Agenturmeldungen

Etwas weniger Menschen sterben an illegalen Drogen

15.05.2018

Ist der besorgniserregende Trend gestoppt? Nach längerer Zeit werden
wieder weniger Drogentote gezählt. Doch rechnerisch sind es immer
noch mehr als drei pro Tag - und neue Substanzen geben Rätsel auf.

Berlin (dpa) - Oft ist es eine verhängnisvolle Überdosis, manchmal
ein mysteriöser Mix: Illegale Drogen haben erstmals wieder etwas
weniger Menschen in Deutschland das Leben gekostet. Nach vier Jahren
mit Zunahmen in Folge sank die Zahl der Drogentoten 2017 leicht auf
1272, wie die Bundesbeauftragte Marlene Mortler am Dienstag in Berlin
bilanzierte. Trotz des Rückgangs um fast fünf Prozent im Vergleich zu
2016 sieht sie aber keinen Grund zur Entwarnung - im Gegenteil. Zu
schaffen machen Experten auch neue, schwer analysierbare Substanzen.

Hauptursache für einen Drogentod sind nach wie vor Überdosierungen
von Opioiden wie Heroin und Morphin, wie der Leiter des Instituts für
Therapieforschung in München, Ludwig Kraus, erläuterte. Darauf gingen
laut Statistik jetzt 707 Todesfälle zurück, nachdem die Zahl im Jahr
zuvor bei 789 gelegen hatte. Oft waren auch noch andere Substanzen im
Spiel, die zeitgleich oder direkt im Anschluss konsumiert wurden. Bei
Kokain und Crack stieg die Zahl der Toten dagegen nun von 71 auf 87.

Mit Sorge beobachten Fachleute eine immer größere Palette neuer meist
synthetischer Wirkstoffe, die teils auch noch unter falschen Angaben
angeboten werden. Keiner wisse so genau, was in neuen psychoaktiven
Stoffen (NPS) drinstecke, sagt Professor Kraus. «Das ist eine
Blackbox.» Anders als bei den akuten Vergiftungen stieg die Zahl der
Abhängigen, die nach Langzeitschäden starben, jetzt von 154 auf 178.

Besonders im Blick stehen weiterhin vor allem Männer, die schon seit
einiger Zeit zu illegalen Substanzen greifen. Rund 85 Prozent aller
Drogentoten sind männlich, wobei das Durchschnittsalter mehr und mehr
steigt - von 36 Jahren 2008 auf nunmehr 39 Jahre. Eine vergleichbare
größere Risikogruppe unter sehr jungen Leuten machen die Experten
zumindest bisher nicht aus: Unter den Drogentoten 2017 waren nur 30
unter 20 Jahre alt - mehr als 900 waren dagegen 30 Jahre und älter.

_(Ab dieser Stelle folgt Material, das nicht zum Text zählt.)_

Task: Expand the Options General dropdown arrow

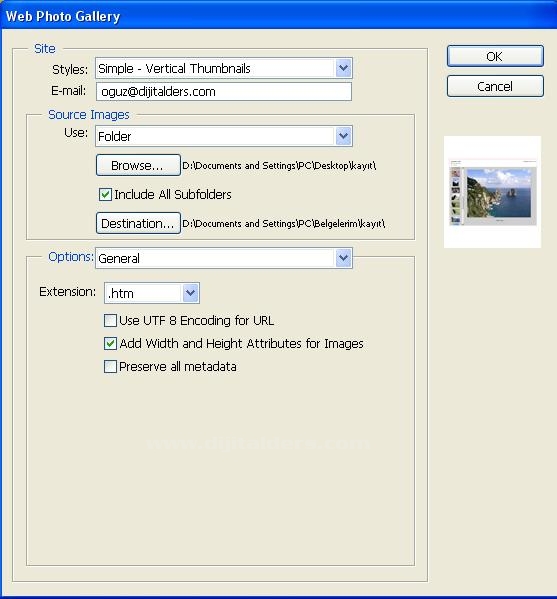Action: (343, 258)
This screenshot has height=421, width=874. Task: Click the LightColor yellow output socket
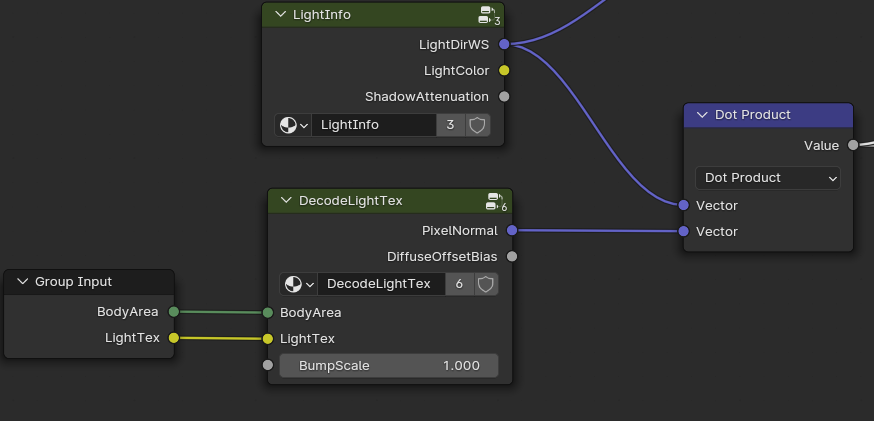pos(504,71)
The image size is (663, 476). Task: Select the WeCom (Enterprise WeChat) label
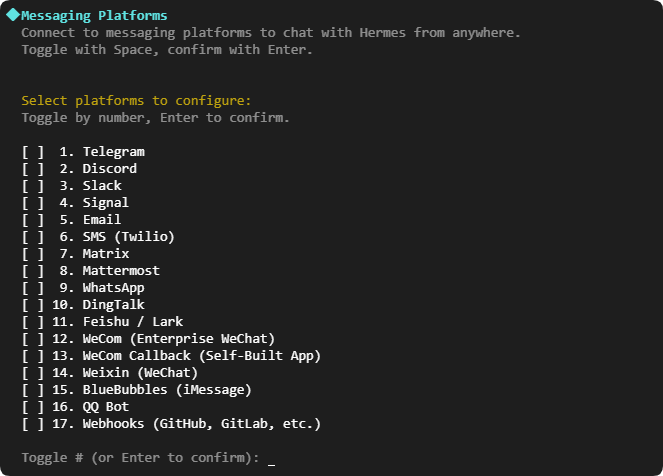point(178,339)
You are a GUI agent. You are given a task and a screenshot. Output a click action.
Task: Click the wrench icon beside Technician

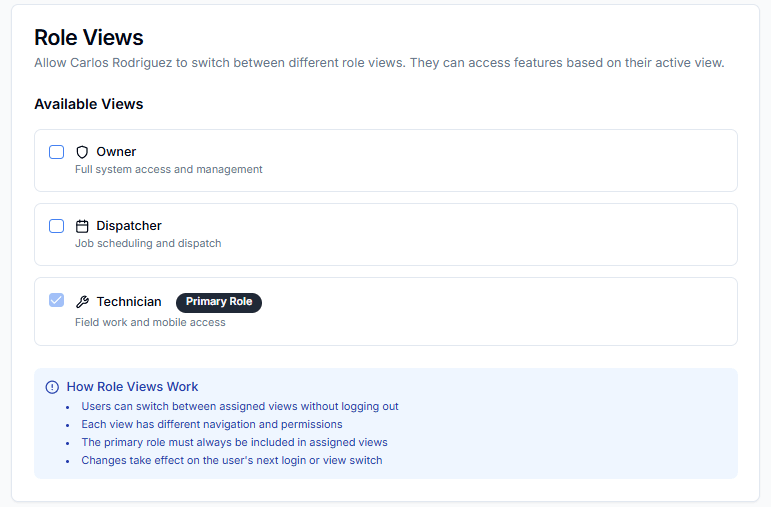pyautogui.click(x=83, y=302)
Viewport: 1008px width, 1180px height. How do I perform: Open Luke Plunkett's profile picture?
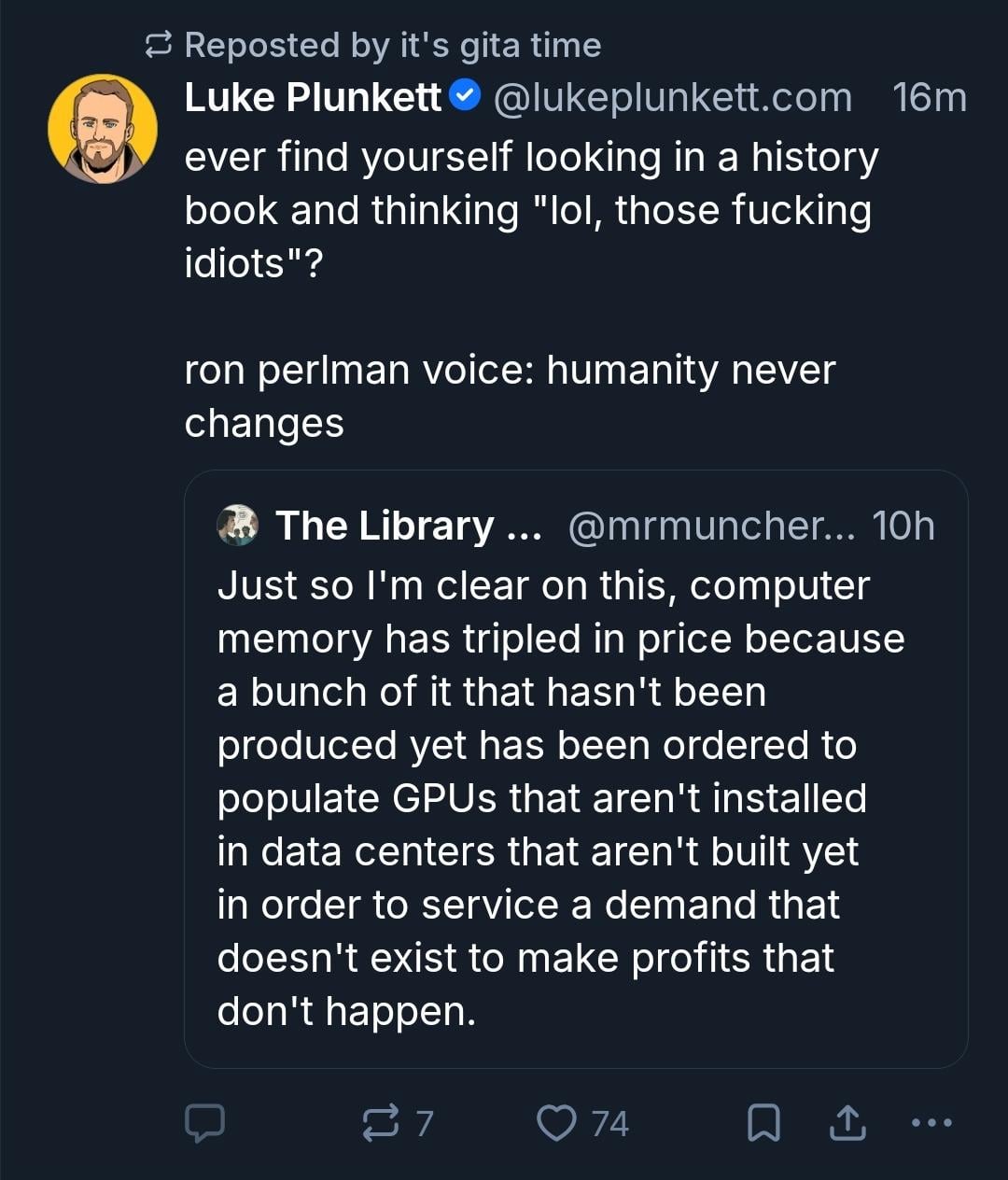point(103,129)
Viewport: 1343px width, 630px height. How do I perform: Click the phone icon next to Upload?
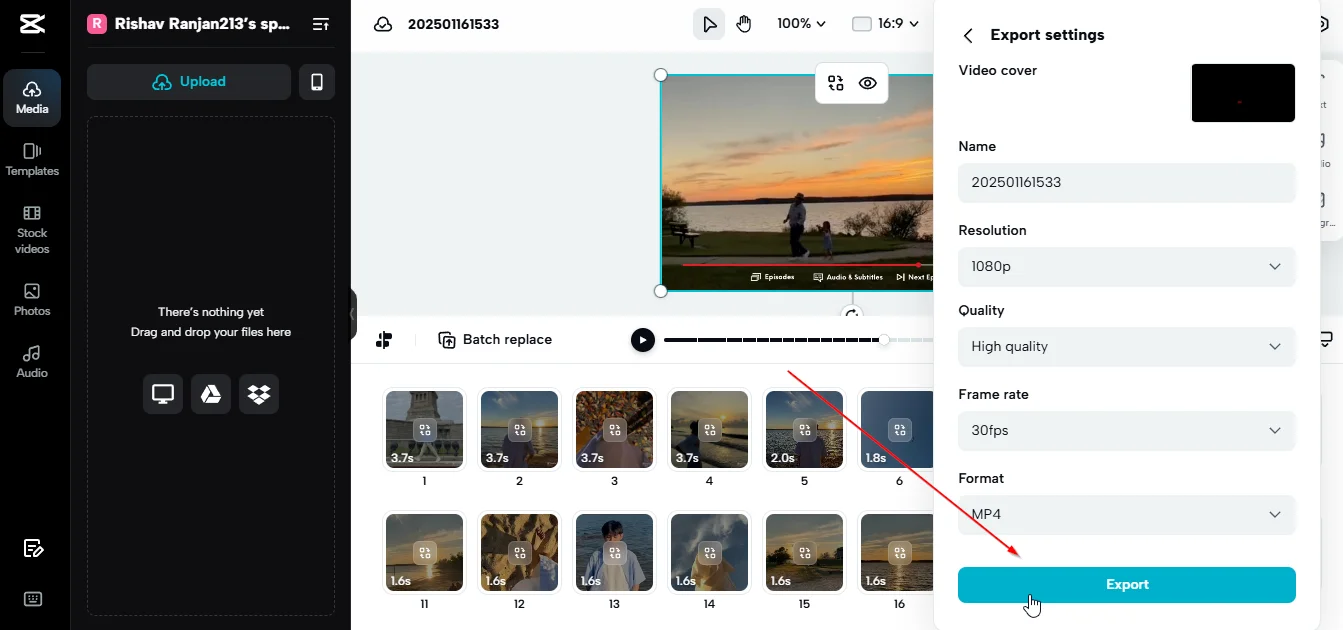pyautogui.click(x=317, y=81)
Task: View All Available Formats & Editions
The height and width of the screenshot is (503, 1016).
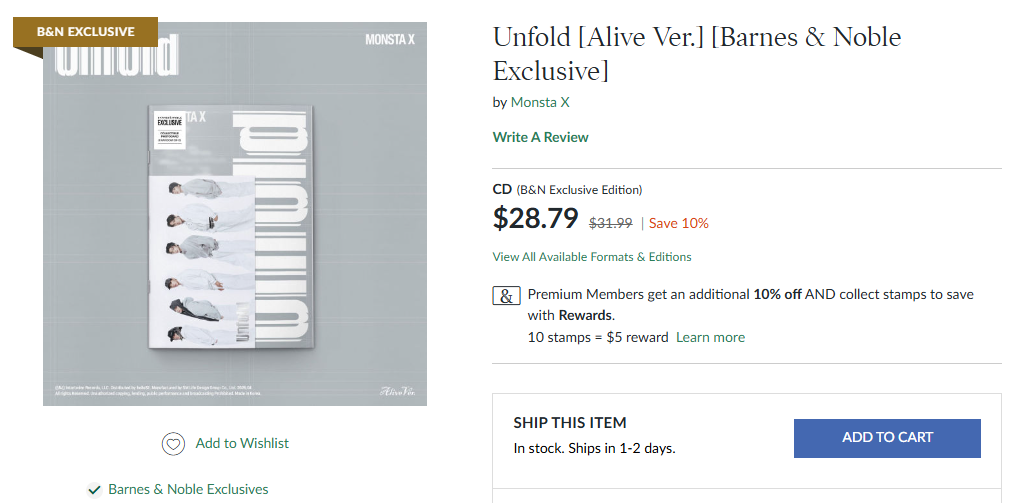Action: 592,257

Ob sich der Rückgang insgesamt verfestigt, muss sich erst zeigen.
Experten sind lieber vorsichtig. Im vergangenen Jahr ging die Zahl
der Drogentoten in neun der 16 Länder zurück. Mehr wurden in Berlin,
Brandenburg, Bremen, Hessen, Niedersachsen und Thüringen registriert
- im Saarland blieb die Zahl stabil. Je 100 000 Einwohner die meisten
Toten gab es in Berlin, die wenigsten in Mecklenburg-Vorpommern.

Überhaupt sei die etwas positivere Bilanz kein Grund zur Freude, sagt
Mortler. Auch die aktuelle Zahl stehe für unermessliches Leid und
1272 Lebenswege, die anders verlaufen seien, als man es sich
gewünscht habe. Nötig sei weiter engagierte Vorbeugung, für die
Kommunen auch genug Geld bereitstellen müssten. «Es gilt, suchtkranke
Menschen noch deutlich früher zu erreichen als bisher.» Zu oft seien
Leben schon aus der Bahn geraten und der Job und die Familie weg.
Bewährt hätten sich Therapien mit Ersatzstoffen, an die Patienten
überall leichter herankommen müssten. Aufklärung gehöre auch in
Firmen und Schulen.

Die FDP will auch grundlegend neue Ansätze. «Die auf Strafverfolgung
basierende Drogenpolitik ist gescheitert», sagt der suchtpolitische
Sprecher der Bundestagsfraktion, Wieland Schinnenburg. Sinnvoll wäre
eine kontrolliert Abgabe etwa von Cannabis in Apotheken und anderen
speziell lizensierten Stellen. Die Bundesbeauftragte Mortler lenkt
den Blick auch auf legale Drogen wie Tabak und Alkohol und rund drei
Millionen Kinder, die in Familien mit Suchtproblemen aufwachsen.
«Sucht darf nicht das am besten gehütete Familiengeheimnis sein.»